Render the data below as a JSON list of strings with one string per line. Begin at the line containing "Task: Open API keys via the code icon" and continue through the line containing "(x=230, y=19)", leaving out any blank lines.

-- -- --

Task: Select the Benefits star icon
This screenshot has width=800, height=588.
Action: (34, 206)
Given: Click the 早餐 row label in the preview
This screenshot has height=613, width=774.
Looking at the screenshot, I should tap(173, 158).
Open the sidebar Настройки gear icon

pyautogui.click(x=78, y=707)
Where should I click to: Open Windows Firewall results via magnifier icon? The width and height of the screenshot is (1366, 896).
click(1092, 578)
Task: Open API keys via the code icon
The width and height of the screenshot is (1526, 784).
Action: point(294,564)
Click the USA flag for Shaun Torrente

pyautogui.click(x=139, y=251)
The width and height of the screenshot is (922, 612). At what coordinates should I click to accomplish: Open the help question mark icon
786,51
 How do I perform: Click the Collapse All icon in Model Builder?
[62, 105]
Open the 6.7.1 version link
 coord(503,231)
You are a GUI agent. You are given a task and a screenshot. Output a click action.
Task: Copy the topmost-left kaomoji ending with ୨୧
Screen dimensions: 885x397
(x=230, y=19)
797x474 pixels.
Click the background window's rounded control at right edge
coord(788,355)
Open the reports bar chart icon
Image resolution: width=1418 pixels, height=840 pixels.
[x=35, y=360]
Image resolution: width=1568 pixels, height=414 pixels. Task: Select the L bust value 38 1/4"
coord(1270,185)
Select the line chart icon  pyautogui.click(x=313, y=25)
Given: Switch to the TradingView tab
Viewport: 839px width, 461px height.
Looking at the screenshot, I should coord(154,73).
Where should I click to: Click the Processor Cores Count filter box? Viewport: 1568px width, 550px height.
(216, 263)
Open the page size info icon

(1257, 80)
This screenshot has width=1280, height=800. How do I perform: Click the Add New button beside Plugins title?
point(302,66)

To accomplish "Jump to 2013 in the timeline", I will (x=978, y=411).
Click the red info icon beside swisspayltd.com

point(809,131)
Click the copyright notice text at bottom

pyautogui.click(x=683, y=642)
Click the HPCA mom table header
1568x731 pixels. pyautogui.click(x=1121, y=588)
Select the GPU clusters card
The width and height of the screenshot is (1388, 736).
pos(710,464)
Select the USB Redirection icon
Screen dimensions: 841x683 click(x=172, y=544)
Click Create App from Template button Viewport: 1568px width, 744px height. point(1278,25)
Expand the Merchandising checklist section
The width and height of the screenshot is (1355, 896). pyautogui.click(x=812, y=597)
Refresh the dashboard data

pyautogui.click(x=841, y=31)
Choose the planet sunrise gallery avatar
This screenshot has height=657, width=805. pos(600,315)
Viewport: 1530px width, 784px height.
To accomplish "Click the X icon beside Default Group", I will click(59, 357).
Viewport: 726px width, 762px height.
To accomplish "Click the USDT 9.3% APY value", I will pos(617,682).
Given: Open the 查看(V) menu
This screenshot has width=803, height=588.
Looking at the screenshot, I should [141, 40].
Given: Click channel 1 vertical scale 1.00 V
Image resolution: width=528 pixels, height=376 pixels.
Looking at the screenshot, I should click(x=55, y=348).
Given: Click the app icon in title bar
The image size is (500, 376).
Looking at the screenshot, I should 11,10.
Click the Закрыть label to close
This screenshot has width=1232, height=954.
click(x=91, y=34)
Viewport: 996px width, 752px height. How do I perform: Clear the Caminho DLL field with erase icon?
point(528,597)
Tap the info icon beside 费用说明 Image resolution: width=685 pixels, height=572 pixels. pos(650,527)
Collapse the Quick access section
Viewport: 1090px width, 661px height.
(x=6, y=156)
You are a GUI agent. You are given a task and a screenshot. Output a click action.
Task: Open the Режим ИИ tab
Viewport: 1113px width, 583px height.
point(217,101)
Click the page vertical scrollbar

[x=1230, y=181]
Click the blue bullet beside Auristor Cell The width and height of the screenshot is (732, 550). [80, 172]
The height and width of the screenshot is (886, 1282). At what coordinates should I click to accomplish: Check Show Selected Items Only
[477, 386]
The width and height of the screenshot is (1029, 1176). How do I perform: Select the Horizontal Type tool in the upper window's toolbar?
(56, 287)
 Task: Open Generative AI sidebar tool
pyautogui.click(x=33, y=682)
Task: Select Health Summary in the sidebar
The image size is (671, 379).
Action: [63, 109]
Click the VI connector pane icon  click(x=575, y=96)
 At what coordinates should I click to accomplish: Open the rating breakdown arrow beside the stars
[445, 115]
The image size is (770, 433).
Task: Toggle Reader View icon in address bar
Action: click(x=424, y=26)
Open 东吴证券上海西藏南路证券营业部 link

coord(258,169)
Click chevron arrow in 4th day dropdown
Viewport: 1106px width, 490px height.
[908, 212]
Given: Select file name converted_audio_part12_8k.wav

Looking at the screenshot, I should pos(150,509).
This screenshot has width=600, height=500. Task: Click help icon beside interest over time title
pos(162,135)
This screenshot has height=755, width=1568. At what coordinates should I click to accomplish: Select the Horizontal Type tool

-- -- --

**The result:**
[
  "Task: Open API keys via the code icon",
  "The width and height of the screenshot is (1526, 784).",
  "Action: point(294,564)",
  "Click the USA flag for Shaun Torrente",
  "pyautogui.click(x=139, y=251)",
  "The width and height of the screenshot is (922, 612). At what coordinates should I click to accomplish: Open the help question mark icon",
  "786,51",
  " How do I perform: Click the Collapse All icon in Model Builder?",
  "[62, 105]",
  "Open the 6.7.1 version link",
  " coord(503,231)",
  "You are a GUI agent. You are given a task and a screenshot. Output a click action.",
  "Task: Copy the topmost-left kaomoji ending with ୨୧",
  "Screen dimensions: 885x397",
  "(x=230, y=19)"
]